→ Assignment
What you return should be the lines of the data containing "button", each in full.

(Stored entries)
********
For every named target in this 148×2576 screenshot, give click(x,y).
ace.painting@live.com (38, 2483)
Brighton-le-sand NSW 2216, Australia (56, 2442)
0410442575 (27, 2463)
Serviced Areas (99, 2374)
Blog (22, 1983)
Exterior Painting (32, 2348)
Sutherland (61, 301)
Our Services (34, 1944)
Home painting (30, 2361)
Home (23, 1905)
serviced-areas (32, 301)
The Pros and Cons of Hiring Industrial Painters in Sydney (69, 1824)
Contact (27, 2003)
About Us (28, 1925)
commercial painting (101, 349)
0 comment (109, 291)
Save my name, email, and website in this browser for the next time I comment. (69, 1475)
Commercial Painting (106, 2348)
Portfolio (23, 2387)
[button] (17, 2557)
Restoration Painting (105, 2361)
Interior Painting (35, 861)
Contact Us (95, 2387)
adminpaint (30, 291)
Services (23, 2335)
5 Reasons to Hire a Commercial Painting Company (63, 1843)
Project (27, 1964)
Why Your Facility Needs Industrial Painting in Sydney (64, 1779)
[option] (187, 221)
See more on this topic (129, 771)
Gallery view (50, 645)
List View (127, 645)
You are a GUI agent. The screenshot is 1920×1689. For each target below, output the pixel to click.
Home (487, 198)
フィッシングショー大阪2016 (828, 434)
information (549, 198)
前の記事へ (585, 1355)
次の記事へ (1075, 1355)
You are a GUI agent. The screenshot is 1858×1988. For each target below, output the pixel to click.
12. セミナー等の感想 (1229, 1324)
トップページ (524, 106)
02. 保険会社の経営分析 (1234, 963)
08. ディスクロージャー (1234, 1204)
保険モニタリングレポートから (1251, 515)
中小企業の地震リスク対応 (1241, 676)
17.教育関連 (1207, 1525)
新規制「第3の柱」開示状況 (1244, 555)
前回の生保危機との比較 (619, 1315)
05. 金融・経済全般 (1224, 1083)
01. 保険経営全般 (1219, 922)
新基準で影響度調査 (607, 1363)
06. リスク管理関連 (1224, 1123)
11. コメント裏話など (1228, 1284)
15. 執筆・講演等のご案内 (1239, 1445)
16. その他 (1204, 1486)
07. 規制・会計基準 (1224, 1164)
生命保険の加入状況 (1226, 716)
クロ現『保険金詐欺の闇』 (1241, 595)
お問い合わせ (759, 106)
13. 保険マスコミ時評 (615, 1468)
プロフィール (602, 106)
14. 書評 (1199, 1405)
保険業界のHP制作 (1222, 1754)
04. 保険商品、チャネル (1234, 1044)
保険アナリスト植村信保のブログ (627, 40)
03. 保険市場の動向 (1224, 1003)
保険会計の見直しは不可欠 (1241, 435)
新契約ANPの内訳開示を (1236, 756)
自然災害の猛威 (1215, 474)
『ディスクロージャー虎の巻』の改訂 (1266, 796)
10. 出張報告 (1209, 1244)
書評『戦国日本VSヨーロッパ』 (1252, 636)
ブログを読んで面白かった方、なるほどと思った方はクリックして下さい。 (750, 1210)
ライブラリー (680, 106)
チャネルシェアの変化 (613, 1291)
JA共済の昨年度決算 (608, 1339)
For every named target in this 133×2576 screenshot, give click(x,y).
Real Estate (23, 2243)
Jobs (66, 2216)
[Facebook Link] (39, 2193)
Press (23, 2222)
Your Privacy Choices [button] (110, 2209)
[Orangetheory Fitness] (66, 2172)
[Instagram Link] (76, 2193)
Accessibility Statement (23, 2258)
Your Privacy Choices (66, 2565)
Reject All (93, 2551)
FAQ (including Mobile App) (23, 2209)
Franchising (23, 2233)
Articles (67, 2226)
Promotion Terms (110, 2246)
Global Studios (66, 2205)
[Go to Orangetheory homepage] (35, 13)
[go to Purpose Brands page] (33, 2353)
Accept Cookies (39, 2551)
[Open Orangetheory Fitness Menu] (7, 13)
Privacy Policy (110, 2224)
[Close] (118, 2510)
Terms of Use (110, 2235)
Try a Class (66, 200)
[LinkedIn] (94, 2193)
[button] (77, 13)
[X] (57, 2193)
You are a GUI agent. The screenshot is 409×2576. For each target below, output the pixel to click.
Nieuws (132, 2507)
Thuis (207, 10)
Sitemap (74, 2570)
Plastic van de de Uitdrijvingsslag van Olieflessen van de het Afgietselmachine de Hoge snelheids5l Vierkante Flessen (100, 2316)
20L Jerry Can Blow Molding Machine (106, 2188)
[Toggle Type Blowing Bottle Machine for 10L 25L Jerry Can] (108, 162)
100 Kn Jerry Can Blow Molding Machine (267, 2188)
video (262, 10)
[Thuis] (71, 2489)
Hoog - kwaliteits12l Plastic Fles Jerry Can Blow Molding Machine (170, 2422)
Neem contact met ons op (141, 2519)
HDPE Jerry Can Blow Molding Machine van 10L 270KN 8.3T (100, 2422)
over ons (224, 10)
********
→ Completed exercise
[button] (17, 2557)
Your Privacy Choices [button] (110, 2209)
[button] (77, 13)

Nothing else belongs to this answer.